[What is needed] Write out the listing again, exactly as it appears below.
____ Dataset entries
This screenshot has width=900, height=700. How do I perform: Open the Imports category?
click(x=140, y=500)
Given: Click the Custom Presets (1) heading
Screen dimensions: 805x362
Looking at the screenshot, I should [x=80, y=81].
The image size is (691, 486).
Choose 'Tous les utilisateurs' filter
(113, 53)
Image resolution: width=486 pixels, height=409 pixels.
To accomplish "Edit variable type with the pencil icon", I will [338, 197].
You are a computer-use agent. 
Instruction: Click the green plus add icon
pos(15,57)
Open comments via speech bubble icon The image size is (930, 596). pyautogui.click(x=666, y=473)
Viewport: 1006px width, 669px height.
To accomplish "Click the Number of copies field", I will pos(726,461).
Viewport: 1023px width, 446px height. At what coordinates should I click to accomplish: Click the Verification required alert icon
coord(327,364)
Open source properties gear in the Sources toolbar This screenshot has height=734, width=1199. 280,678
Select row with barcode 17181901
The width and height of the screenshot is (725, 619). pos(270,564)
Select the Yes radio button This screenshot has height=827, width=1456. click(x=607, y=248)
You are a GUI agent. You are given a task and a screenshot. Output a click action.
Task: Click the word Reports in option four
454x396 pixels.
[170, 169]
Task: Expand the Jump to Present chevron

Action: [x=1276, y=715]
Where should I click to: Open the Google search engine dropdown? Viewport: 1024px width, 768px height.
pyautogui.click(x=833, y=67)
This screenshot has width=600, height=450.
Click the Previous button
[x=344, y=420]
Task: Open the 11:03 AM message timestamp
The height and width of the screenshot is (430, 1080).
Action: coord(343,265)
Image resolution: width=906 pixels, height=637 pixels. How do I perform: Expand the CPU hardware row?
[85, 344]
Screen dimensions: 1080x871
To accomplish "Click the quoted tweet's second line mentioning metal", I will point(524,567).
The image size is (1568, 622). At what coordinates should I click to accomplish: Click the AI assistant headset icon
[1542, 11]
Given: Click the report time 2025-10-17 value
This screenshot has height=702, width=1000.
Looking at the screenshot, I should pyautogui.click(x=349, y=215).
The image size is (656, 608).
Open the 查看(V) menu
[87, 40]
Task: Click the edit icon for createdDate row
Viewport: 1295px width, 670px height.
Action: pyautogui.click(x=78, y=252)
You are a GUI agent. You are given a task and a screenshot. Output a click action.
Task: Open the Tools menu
________
[Solution to the exercise]
This screenshot has width=900, height=700. How do I perform: Open the Imports category?
click(x=140, y=500)
Given: Click the Custom Presets (1) heading
Screen dimensions: 805x362
Looking at the screenshot, I should [x=80, y=81].
The image size is (691, 486).
Choose 'Tous les utilisateurs' filter
(113, 53)
Image resolution: width=486 pixels, height=409 pixels.
To accomplish "Edit variable type with the pencil icon", I will [338, 197].
You are a computer-use agent. 
Instruction: Click the green plus add icon
pos(15,57)
Open comments via speech bubble icon The image size is (930, 596). pyautogui.click(x=666, y=473)
Viewport: 1006px width, 669px height.
To accomplish "Click the Number of copies field", I will pos(726,461).
Viewport: 1023px width, 446px height. At what coordinates should I click to accomplish: Click the Verification required alert icon
coord(327,364)
Open source properties gear in the Sources toolbar This screenshot has height=734, width=1199. 280,678
Select row with barcode 17181901
The width and height of the screenshot is (725, 619). pos(270,564)
Select the Yes radio button This screenshot has height=827, width=1456. click(x=607, y=248)
You are a GUI agent. You are given a task and a screenshot. Output a click action.
Task: Click the word Reports in option four
454x396 pixels.
[170, 169]
Task: Expand the Jump to Present chevron

Action: [x=1276, y=715]
Where should I click to: Open the Google search engine dropdown? Viewport: 1024px width, 768px height.
pyautogui.click(x=833, y=67)
This screenshot has width=600, height=450.
Click the Previous button
[x=344, y=420]
Task: Open the 11:03 AM message timestamp
The height and width of the screenshot is (430, 1080).
Action: coord(343,265)
Image resolution: width=906 pixels, height=637 pixels. How do I perform: Expand the CPU hardware row?
[85, 344]
Screen dimensions: 1080x871
To accomplish "Click the quoted tweet's second line mentioning metal", I will point(524,567).
The image size is (1568, 622). At what coordinates should I click to accomplish: Click the AI assistant headset icon
[1542, 11]
Given: Click the report time 2025-10-17 value
This screenshot has height=702, width=1000.
Looking at the screenshot, I should pyautogui.click(x=349, y=215).
The image size is (656, 608).
Open the 查看(V) menu
[87, 40]
Task: Click the edit icon for createdDate row
Viewport: 1295px width, 670px height.
Action: pyautogui.click(x=78, y=252)
You are a GUI agent. You are given a task and a screenshot. Output a click action.
Task: Open the Tools menu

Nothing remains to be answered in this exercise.